The weather for the week ahead up to and including the weekend and early next week is starting to look ominously unsuitable for basking shark observations, as they are typically quite difficult to locate and observe in anything but calm conditions. But if you are fortunate you may just catch a glimpse of a tail or caudal fin breaking the surface.


At this time of year we receive a flow of reports of breaching whales, most notably humpbacks. These come at a time of year when there is very little evidence that humpbacks are present in Irish waters. And based on the evidence, images and our own observations, IWDG are confident that many of these "curious breaches" by large marine animals are from basking sharks and not whale sp. For anyone interested in this phenomenon, the IWDG is happy to forward a word document which highlights the key differences between a breaching basking shark and whale.

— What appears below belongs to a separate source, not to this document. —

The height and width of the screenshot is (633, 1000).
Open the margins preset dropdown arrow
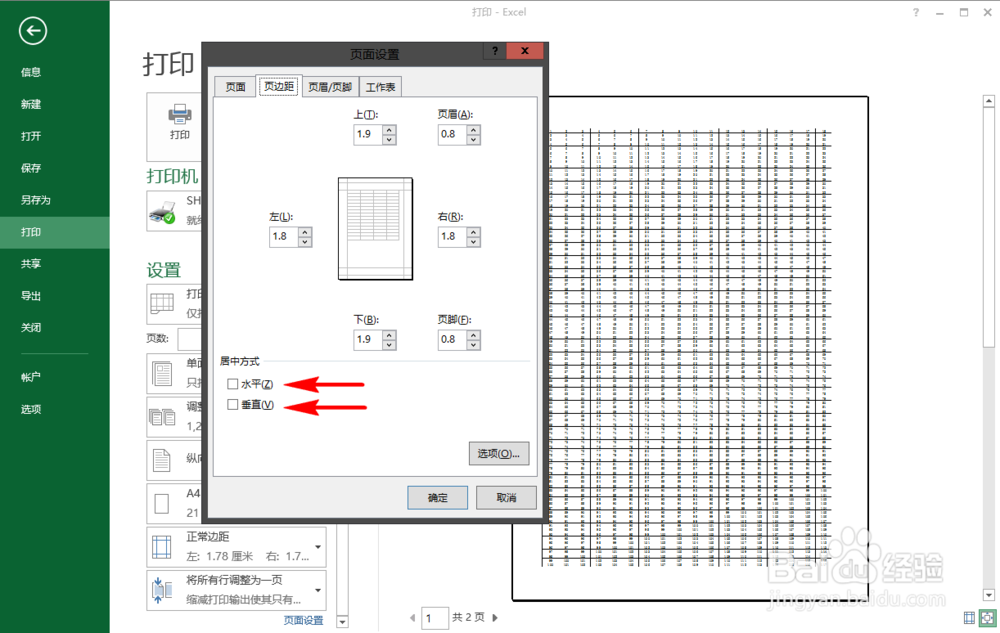[317, 544]
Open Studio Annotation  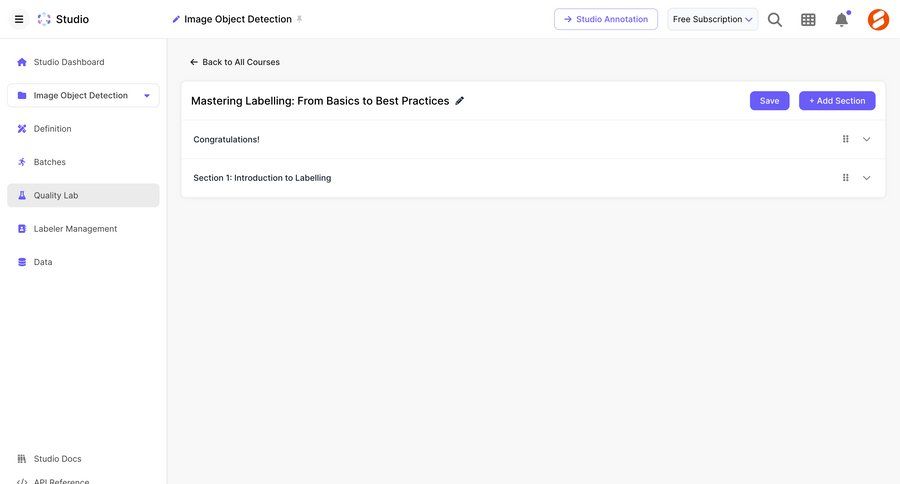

And just before the summer silly season takes hold, and those bastions of Natural History fiction, the "tabloids" and social networking outlets start the annual " Great white shark " debate; there is not a shred of evidence that Irish waters have or ever have been home to Great whites. IWDG has never validated a sighting or stranding of this species, and all of the many hundreds of images received each year of large sharks to date have been of basking sharks. But never say never, and perhaps best to keep an open mind in the future.

Report 1, 03/05/11

Settled weather since the begining of the Easter holiday period results in a 9 species tally, a record number of April sighting reports, and takes us past the threshold of 17,000 sightings validated by the IWDG.

Since the last sighting report two weeks ago, IWDG have received and validated 80 sightings between 22 April-1st May, which includes three rarely recorded offshore species: sperm whale, long-finned pilot whale and Atlantic white-sided dolphin; all of which were reported by Stephen Commerford (MMO) during a 3D seismic survey off the Porcupine Basin from the RV Ramford Vanguard. Unfortunately no images of these were obtained which is generally the case during work of this nature.

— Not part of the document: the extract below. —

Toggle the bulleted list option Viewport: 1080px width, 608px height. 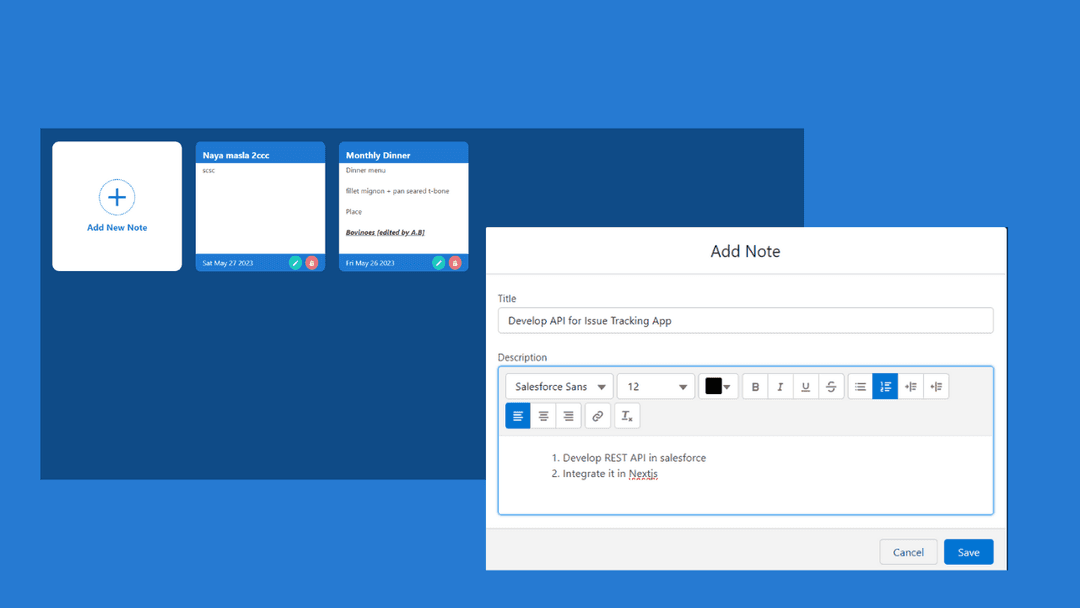tap(860, 387)

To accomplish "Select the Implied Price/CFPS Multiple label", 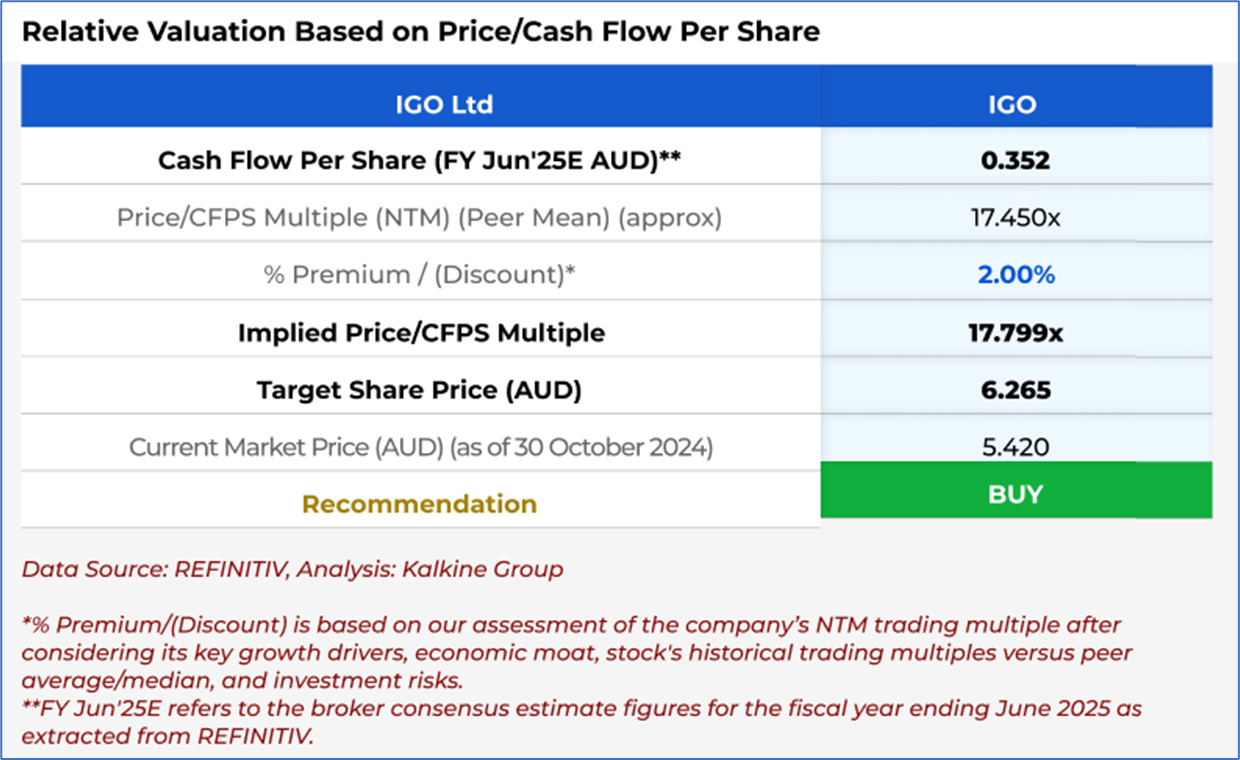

With continuous calm seas and light swells IWDG received a steady flow of sightings of both cetaceans and basking sharks. The latter comprised 43% of all records reported during the period. In all we received 162 sighting records during April 2011, an increase of 16% on April 2010. This sets a record for April, and almost certainly reflects more on the suitable viewing conditions that prevailed during the month, than any increase in animal activity. This busy month also sees us achieve another milestone as we pass our 17,000th validated sighting report, all of which are fully interrogable on this website's mapping facility, see "advanced search".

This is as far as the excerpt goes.